La nicotina è, insomma, sinonimo di marginalità. «Mentre nel cinema Usa tra gli anni Venti e Cinquanta, rappresentava una forma di socializzazione. E svolgeva una doppia funzione: imponeva le star maschili come veri “duri” e le donne come ragazze emancipate. Allo stesso tempo, permetteva l’identificazione con il pubblico popolare, che consumava massiccia-mente sigarette perché meno care di sigari e pipe» spiega Vanna Lovato, autrice, con Francesco Netto, di Fumo negli occhi (L’Epos edizioni, pp. 164, euro 60), uno dei pochi studi disponibili in italiano che, dal cinema alla musica pop, esplorino il tabacco come metafora psicologica, erotica e sociale.
E la sigaretta nel cinema europeo? È una storia ancora tutta da scrivere. Ma, per esempio, a molti hanno cambiato la vita quei film di JeanLuc Godard in cui, nei primi anni Sessanta la trasognata Anna Karina, la «Madonna» della Nouvelle Vague, oziava nei bistrot parigini carbonizzando un numero impressionante di Gitanes. Inconfondibili: tozze e rotonde come cartucce. Era il romanticismo libertario degli arrabbiati Sixties. Ben presto, tanto al di qua che al di là dell’Oceano, il cinema radicale avrebbe difeso il fumo di sostanze meno lecite e più difficilmente reperibili del tabacco.
Sembra passato un secolo.
Specie di questi tempi. Tempi in cui, nel pieno del fumus persecutionis, qualcuno propone non solo di abolire le sigarette dai nuovi film, ma di censurarle addirittura nei grandi classici del passato. Il bocchino glamour di Audrey Hepburn in Colazione da Tiffany come i mitici pacchetti di Fatima dei detective hard boiled. E vuoi vedere che tra qualche anno, nella crociata culturale contro le nocività, non ci si batterà pure per depennare i bicchieri di whisky da Casablanca o le vecchie automobili, di certo non catalitiche, del Sorpasso o di Bullit (con Steve McQueen nel più memorabile inseguimento della storia del cinema).
C’è solo da sperare che le sacrosante ragioni dei difensori della salute pubblica (vedi la «filosofia» del professor Veronesi, sintetizzata nel distico) non vadano ad allearsi con la demenza censoria dei khomeinisti anti-tabacco.

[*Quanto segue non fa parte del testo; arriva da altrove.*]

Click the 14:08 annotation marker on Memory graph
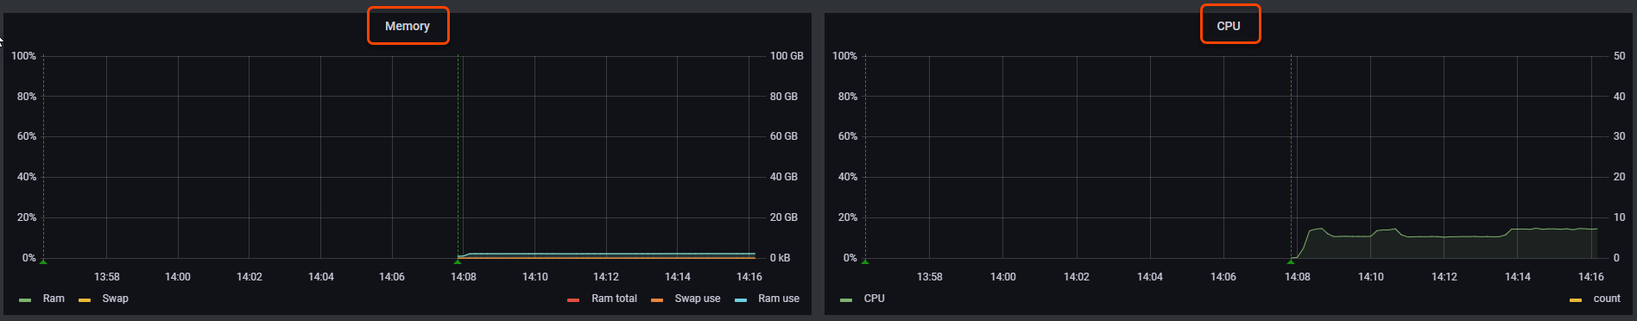This screenshot has width=1637, height=321. point(458,261)
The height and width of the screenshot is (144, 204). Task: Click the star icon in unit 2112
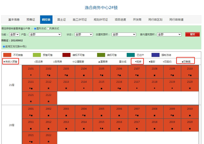(48, 88)
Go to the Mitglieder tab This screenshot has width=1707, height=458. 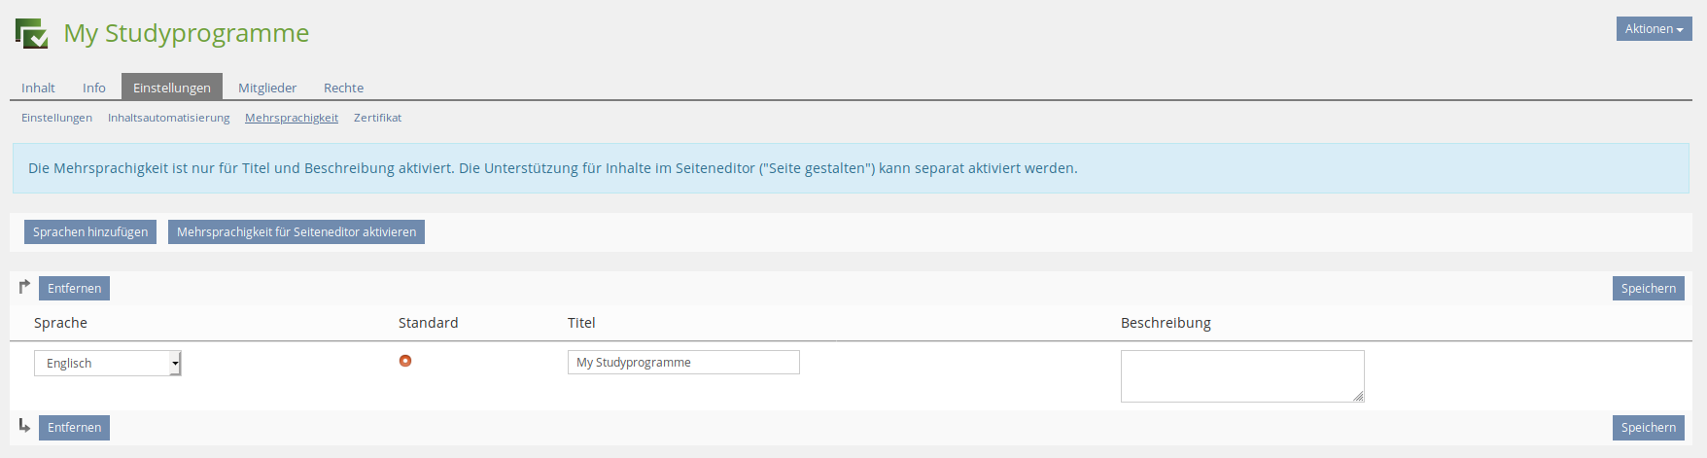pos(267,88)
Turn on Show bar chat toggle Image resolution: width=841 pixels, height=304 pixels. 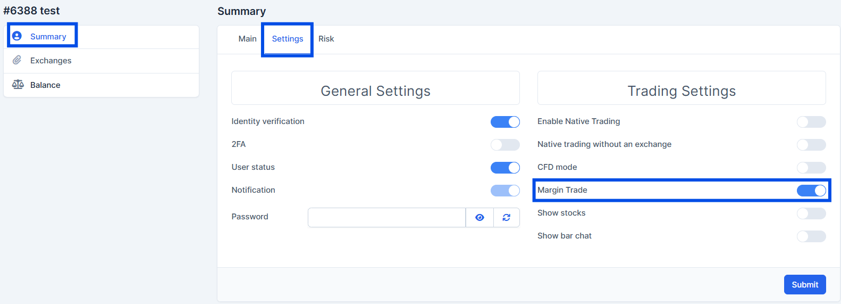811,236
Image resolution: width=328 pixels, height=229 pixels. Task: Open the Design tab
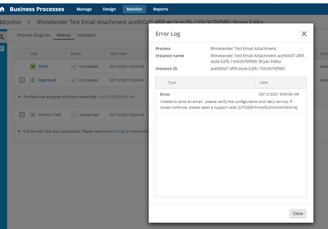[109, 9]
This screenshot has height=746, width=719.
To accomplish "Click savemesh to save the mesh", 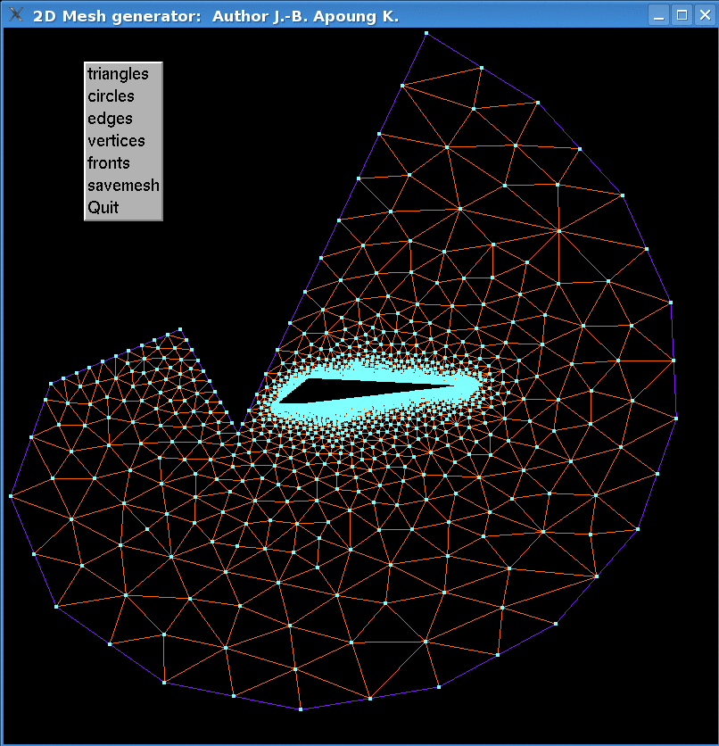I will 123,186.
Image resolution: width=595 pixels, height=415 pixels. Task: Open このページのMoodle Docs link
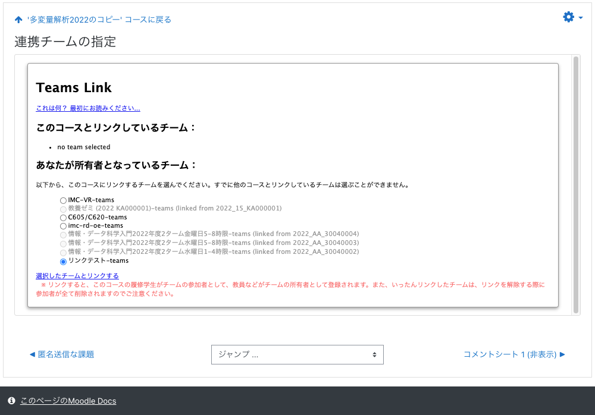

Intanto, l’altra America cinematografica, quella dei piccoli film a basso budget, seguita a fumare in barba alle isterie moraliste. «Nel cosiddetto cinema indipendente, le sigarette continuano a rappresentare un forte elemento espressivo» ricorda Vanna Lovato. Basti pensare a Coffee and cigarettes (2003), dove Jim Jarmusch mette a un tavolo di bar Tom Waits e Iggy Pop a fumare, bevendo caffè e discettando sugli argomenti più astrusi. Per non parlare di Smoke e Blue in the Pace, i due film di Wayne Wang (del 1995, entrambi sceneggiati da Paul Auster), elegiaco omaggio al fumo come antico piacere conviviale e, perché no, come civiltà.
Chissà se Girolamo Sirchia li avrà visti e, nel caso, che coca ne pensa.